MATERIAL TO PROCESS below:

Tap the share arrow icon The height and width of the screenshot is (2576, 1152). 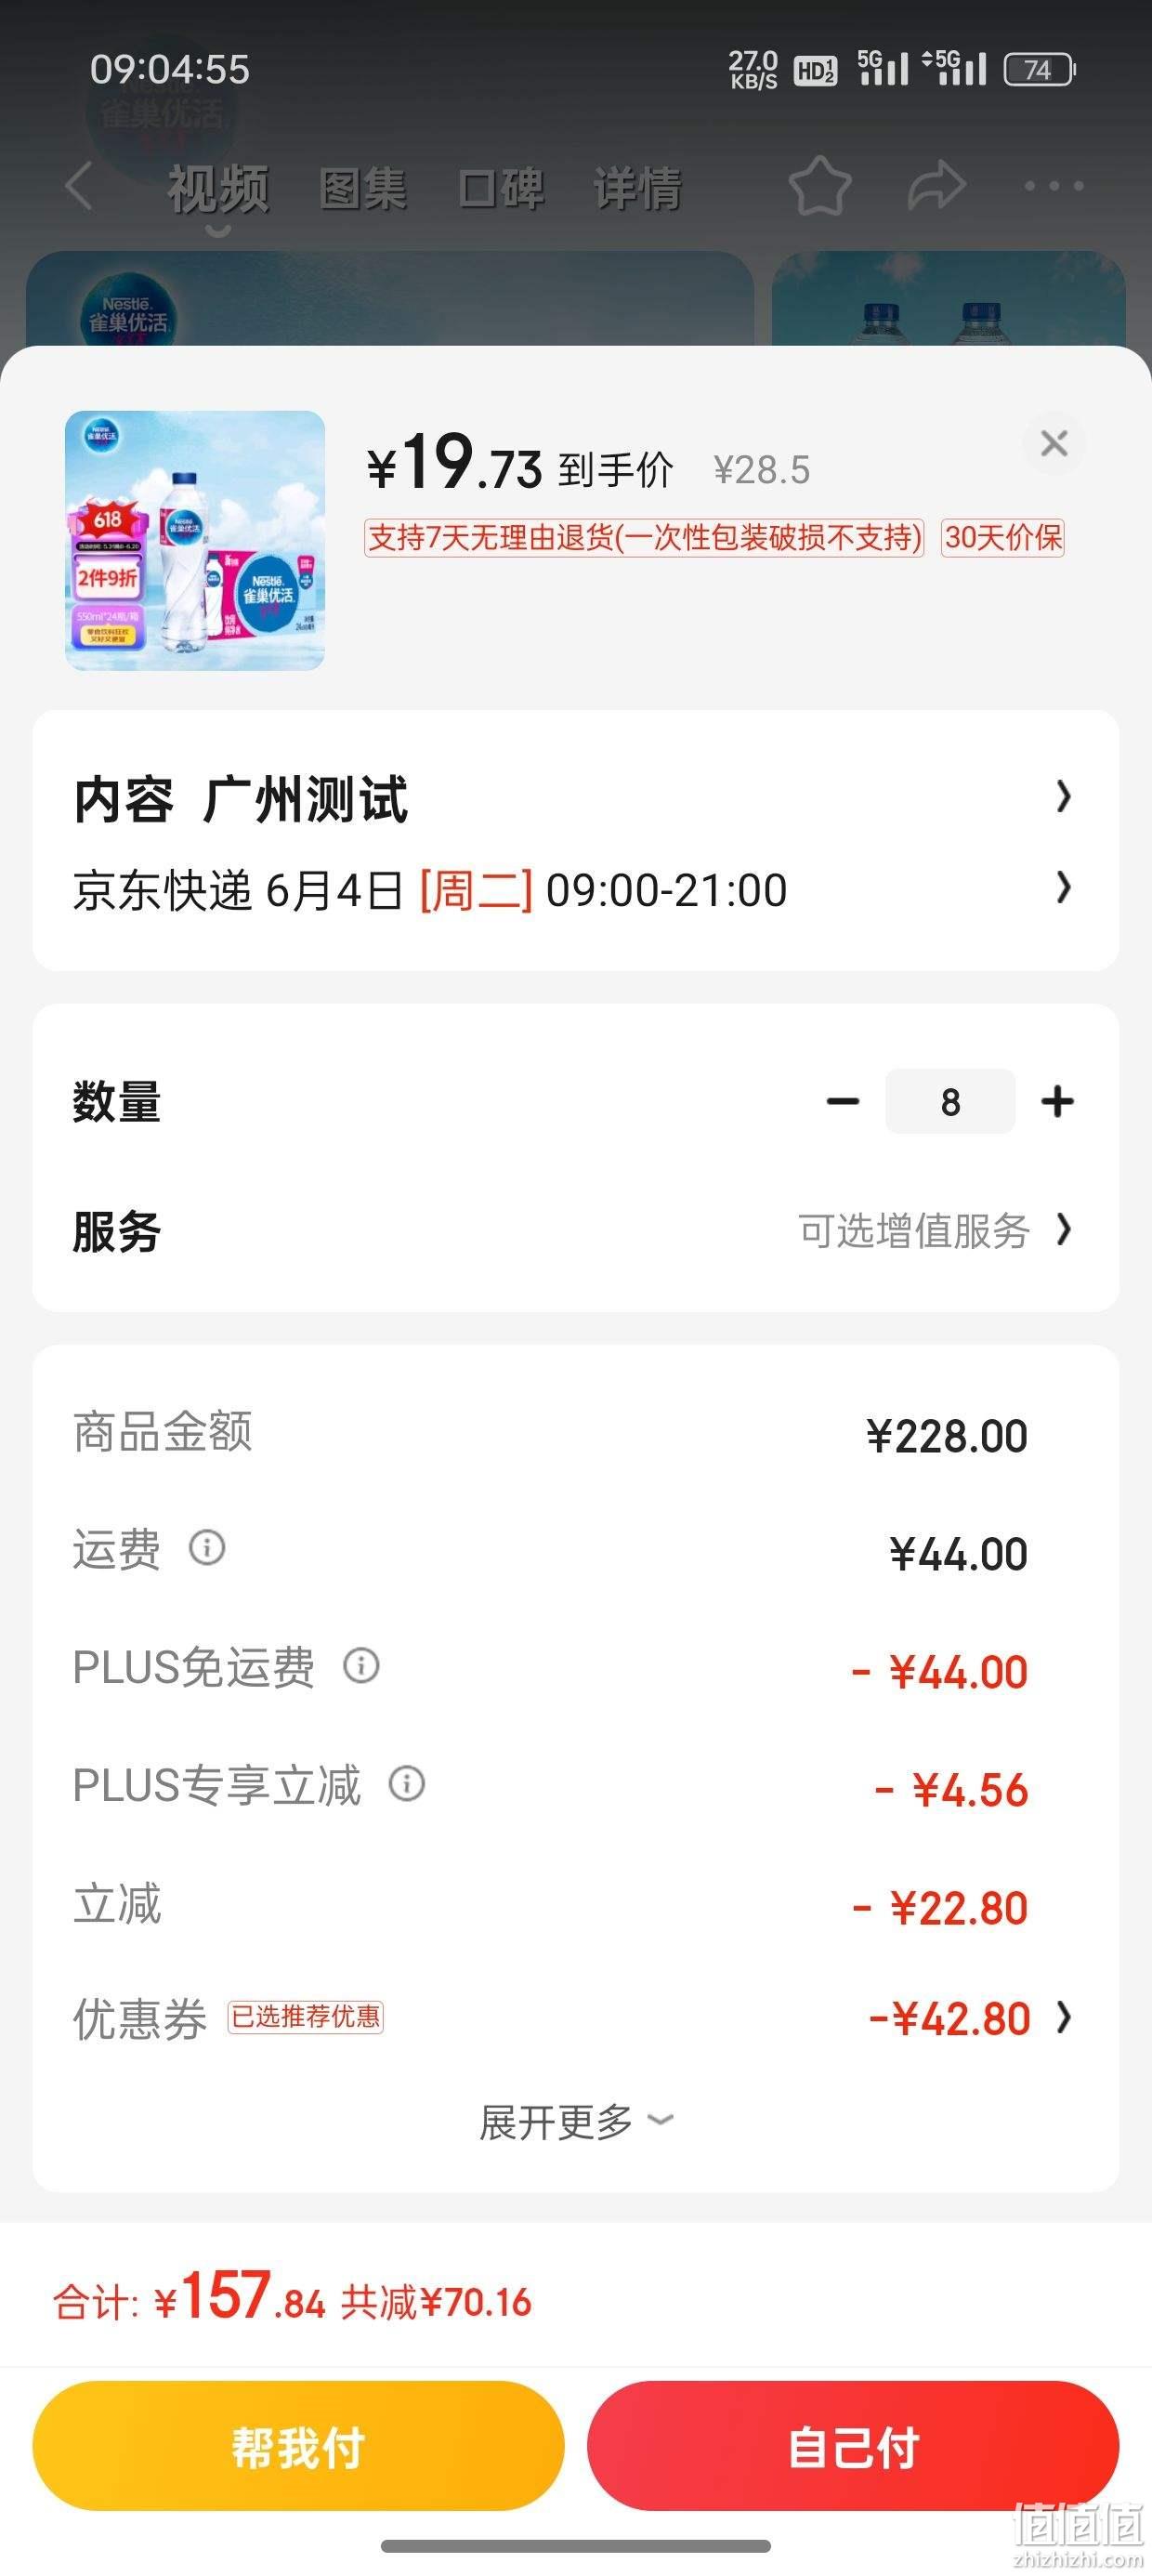pyautogui.click(x=936, y=186)
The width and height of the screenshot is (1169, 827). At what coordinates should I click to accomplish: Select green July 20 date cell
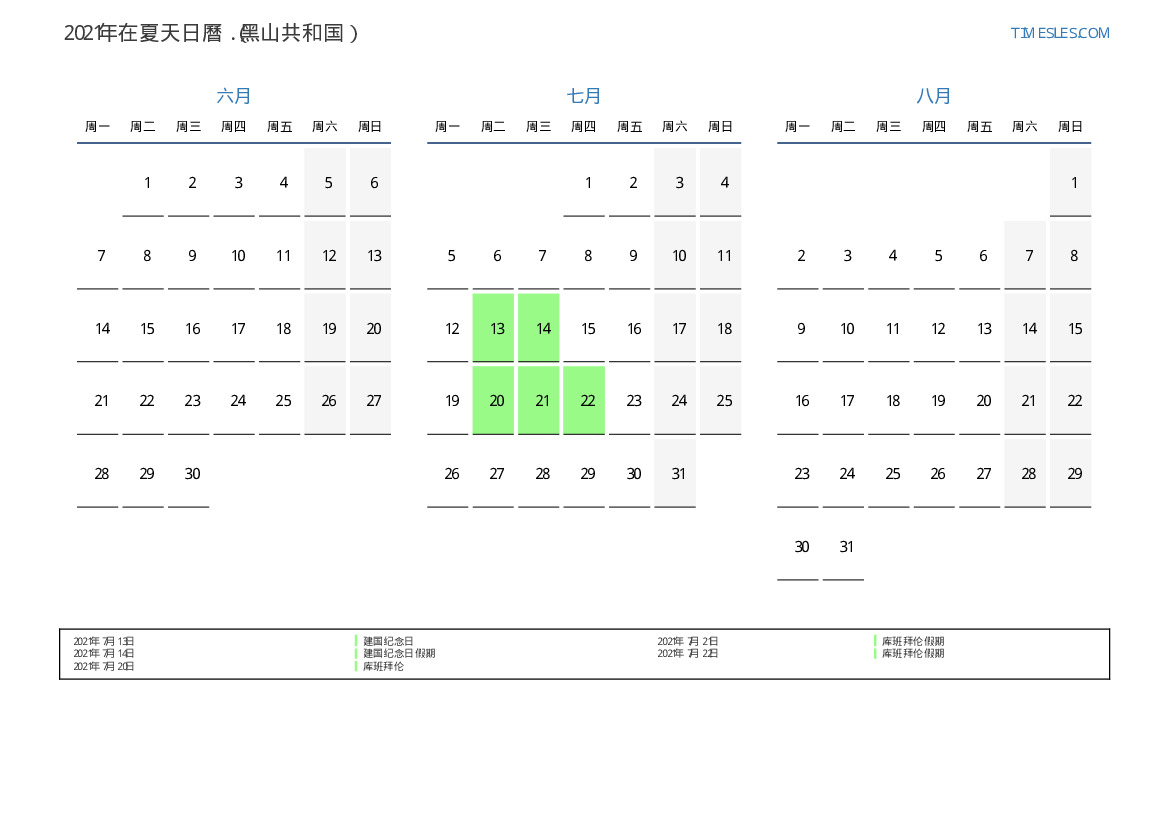[x=497, y=401]
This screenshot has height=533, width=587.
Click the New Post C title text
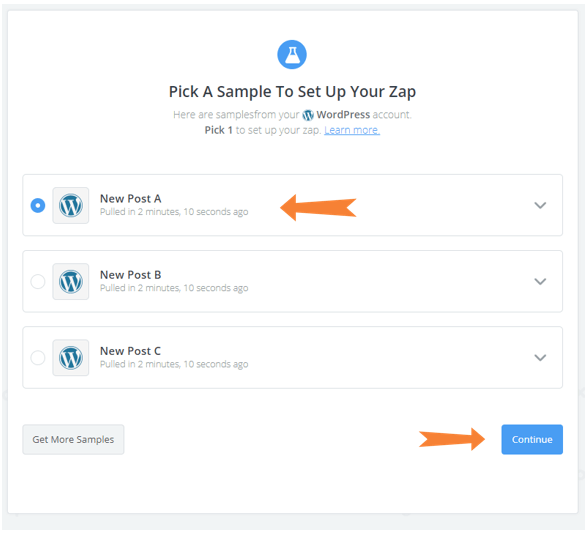pyautogui.click(x=130, y=351)
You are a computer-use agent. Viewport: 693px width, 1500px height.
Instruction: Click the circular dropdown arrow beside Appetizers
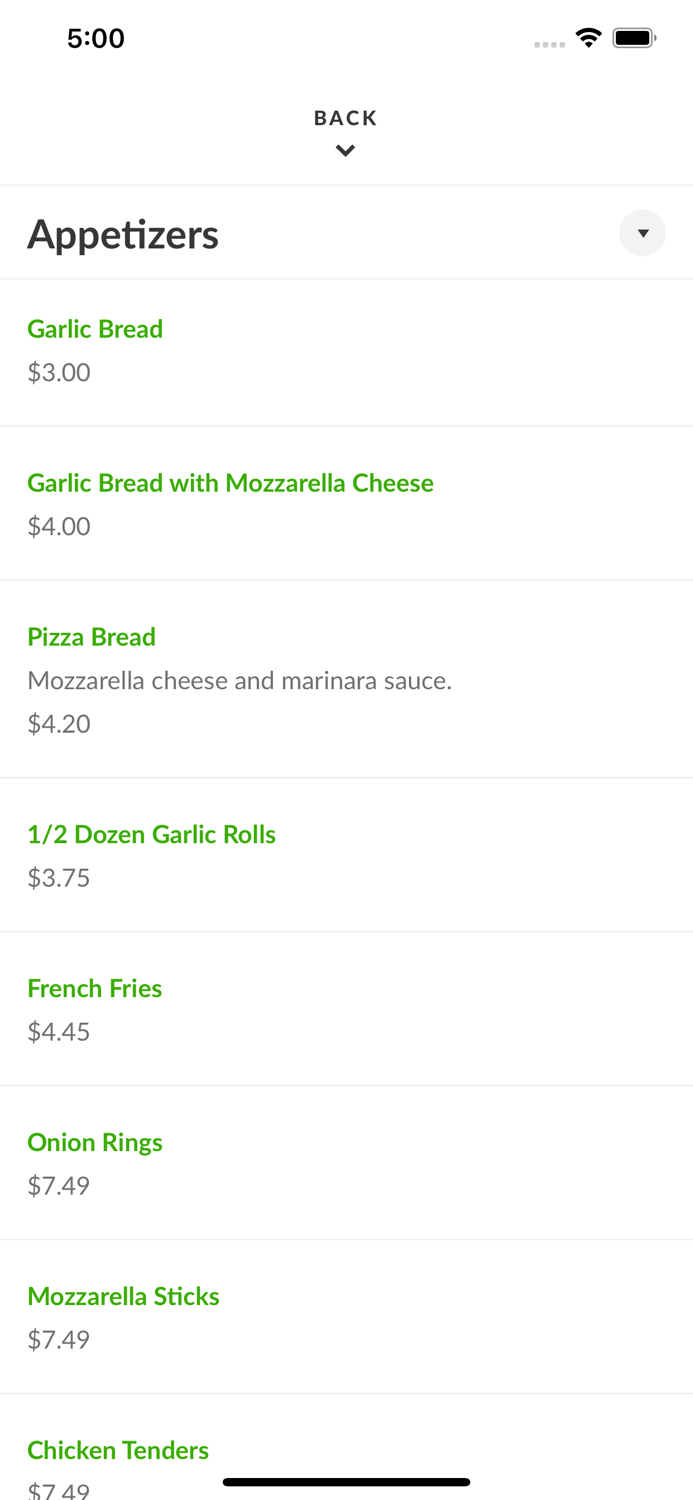pos(642,233)
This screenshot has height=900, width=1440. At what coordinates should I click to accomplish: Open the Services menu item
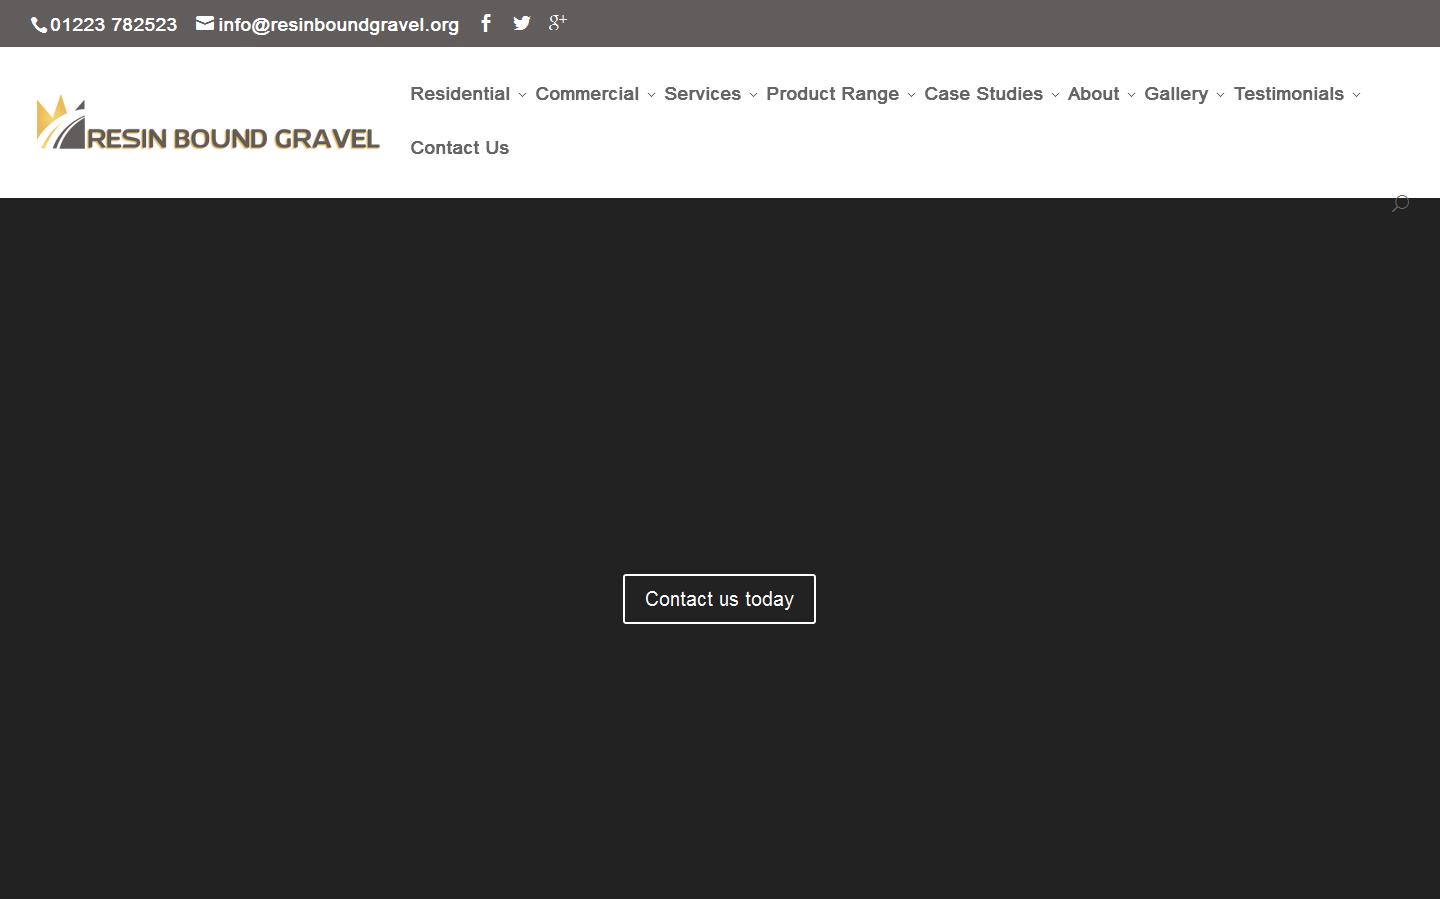pyautogui.click(x=703, y=93)
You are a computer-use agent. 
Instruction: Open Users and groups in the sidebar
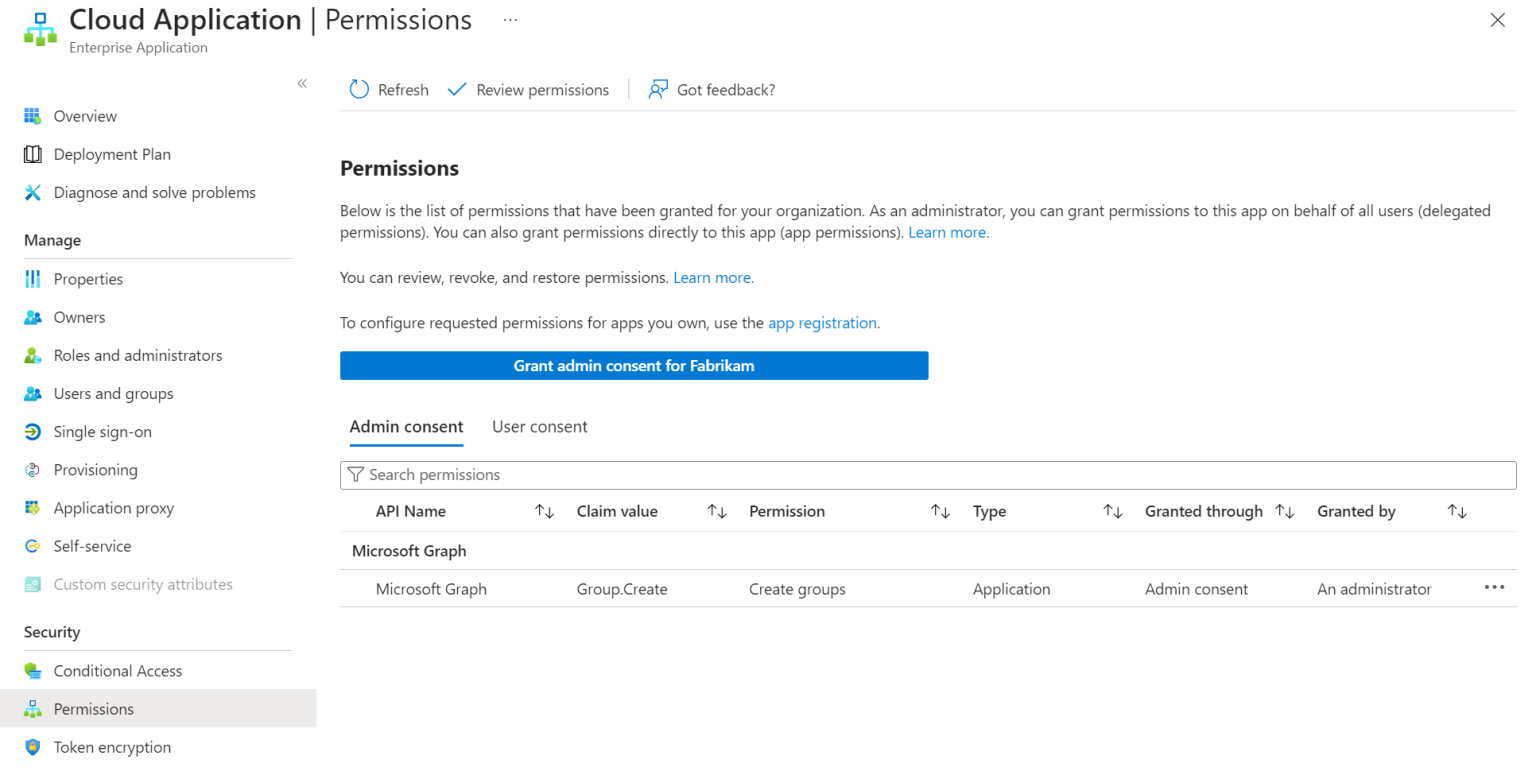[113, 394]
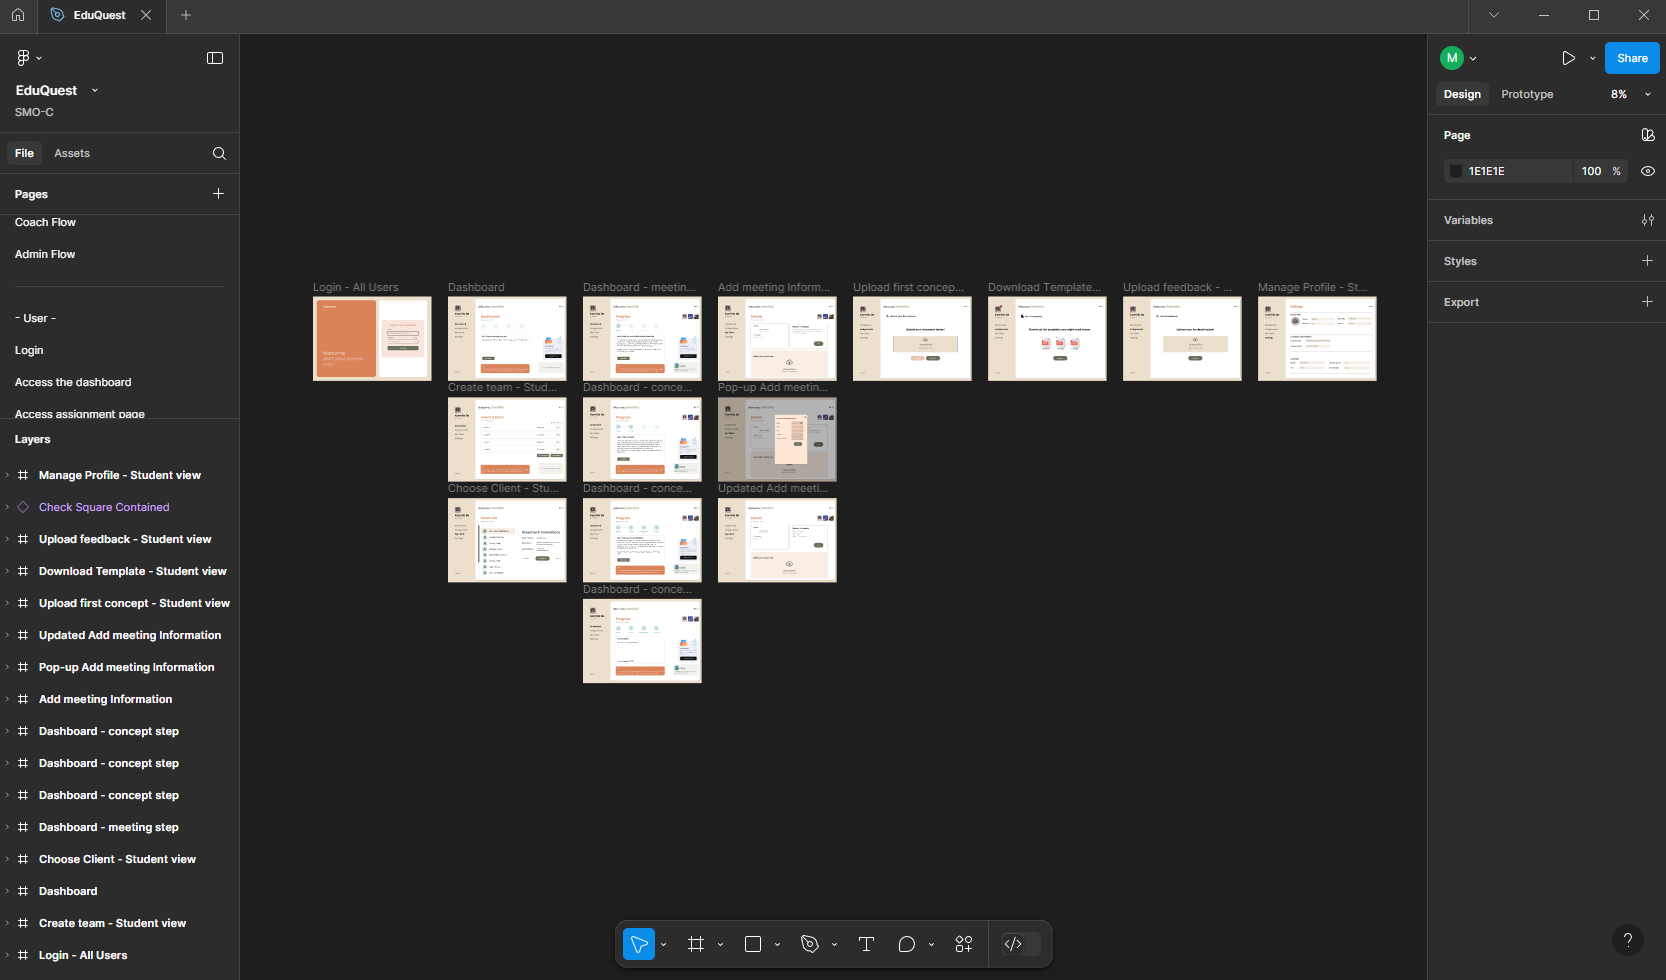Image resolution: width=1666 pixels, height=980 pixels.
Task: Select the Rectangle shape tool
Action: tap(753, 944)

End of MATERIAL TO PROCESS.

- TASK DETAILS: For the word "agent", state the number of lines in the listing that contain it and nothing further.

- OUTPUT OF THE TASK: 2